Capturing a changing culture
Ten students traveled to Cuba in January to take part in a mini-Mosaic, a distinctive brand of learning at Dickinson that combines intensive, interdisciplinary research with global study. Through the course, they investigated the role of written and audiovisual media in Cuba’s changing socioeconomic policies, international relations and expressions of collective identity. After learning in the classroom about Cuban literature, art and film, the students had a chance to meet some of the artists whose works they’ve studied and study firsthand the ways Cubans maintain their dynamic culture in the face of changing technologies, policies and politics.

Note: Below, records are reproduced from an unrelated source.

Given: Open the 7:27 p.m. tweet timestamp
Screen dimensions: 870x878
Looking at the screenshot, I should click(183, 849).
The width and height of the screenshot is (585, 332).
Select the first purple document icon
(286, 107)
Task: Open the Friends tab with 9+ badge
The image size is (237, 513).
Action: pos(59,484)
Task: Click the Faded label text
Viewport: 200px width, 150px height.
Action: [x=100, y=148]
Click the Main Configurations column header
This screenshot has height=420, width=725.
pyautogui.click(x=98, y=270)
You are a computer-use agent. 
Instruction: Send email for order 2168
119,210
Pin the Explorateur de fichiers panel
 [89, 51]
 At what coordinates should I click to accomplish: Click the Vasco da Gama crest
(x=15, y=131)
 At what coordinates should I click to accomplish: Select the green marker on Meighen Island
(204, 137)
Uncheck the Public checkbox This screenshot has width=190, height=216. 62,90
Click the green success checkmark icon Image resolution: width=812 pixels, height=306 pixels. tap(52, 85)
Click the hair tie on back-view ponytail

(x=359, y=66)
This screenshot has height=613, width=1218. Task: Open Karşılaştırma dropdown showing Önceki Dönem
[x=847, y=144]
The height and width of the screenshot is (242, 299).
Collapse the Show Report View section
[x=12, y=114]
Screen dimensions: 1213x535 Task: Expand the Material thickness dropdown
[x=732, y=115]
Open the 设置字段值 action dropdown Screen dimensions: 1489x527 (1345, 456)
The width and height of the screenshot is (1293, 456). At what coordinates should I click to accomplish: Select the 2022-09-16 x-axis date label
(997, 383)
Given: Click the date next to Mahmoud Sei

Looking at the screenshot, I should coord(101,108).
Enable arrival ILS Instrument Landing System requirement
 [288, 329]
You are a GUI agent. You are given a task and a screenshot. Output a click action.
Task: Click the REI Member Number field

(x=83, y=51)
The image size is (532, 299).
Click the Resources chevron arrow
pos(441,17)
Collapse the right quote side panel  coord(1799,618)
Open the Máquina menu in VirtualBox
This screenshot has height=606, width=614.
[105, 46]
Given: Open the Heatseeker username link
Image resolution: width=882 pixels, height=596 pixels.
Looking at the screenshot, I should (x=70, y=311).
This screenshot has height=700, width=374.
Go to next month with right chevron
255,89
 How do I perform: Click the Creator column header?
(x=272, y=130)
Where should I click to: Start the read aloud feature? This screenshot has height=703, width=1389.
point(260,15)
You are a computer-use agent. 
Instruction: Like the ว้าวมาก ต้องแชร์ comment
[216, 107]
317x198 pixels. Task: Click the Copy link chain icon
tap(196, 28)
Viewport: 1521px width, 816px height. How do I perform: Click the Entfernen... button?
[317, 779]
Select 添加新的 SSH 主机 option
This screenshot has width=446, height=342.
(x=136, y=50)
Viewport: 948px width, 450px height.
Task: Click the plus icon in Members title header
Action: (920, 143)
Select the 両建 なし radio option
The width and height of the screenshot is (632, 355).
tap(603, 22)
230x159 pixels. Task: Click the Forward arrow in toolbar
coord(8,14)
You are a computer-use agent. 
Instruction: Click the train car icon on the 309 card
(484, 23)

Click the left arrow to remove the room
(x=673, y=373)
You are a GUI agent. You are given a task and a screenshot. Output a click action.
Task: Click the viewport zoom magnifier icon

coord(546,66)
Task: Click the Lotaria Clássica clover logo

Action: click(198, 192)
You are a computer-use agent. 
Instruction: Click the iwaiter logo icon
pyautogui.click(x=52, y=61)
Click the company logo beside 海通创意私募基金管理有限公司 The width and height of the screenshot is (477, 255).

Each participant had taken courses in Spanish language and was actively enrolled in a Spanish-language translation class and/or a class on Cuban cinema. While they translated a variety of contemporary essays, short stories and poems, the Spanish-language students paid attention not only to the theoretical issues that vex all cross-cultural translators but also to major themes in the work. Students in the cinema class analyzed the ways film and documentary media shape the presentation of history, culture, gender, sexuality and politics.
Beyond the classroom
Once in Havana, the research teams got a behind-the-scenes look at how cultural projects are imagined, funded, promoted and remembered in Cuba today, by meeting with writers, translators, directors, scholars and artists. They also conducted translation projects in key cultural sites, including the International School for Cinema and Television in San Antonio de los Baños, UNEAC (Unión de Escritores y Artistas Cubanos) and La Universidad de Habana.
“Just having the opportunity to visit Cuba, a country that has been closed off from the rest of the world for so long, was simply incredible, and it was truly an unforgettable experience to take what we had been learning in the classroom all semester and see it brought to life,” says Chandler, who continues to work with Diaz on translations of his work and will share those texts with the Dickinson community in a forthcoming blog. “I could ask Roly any questions I had and hear what his influences were—things that one normally cannot get from a text.”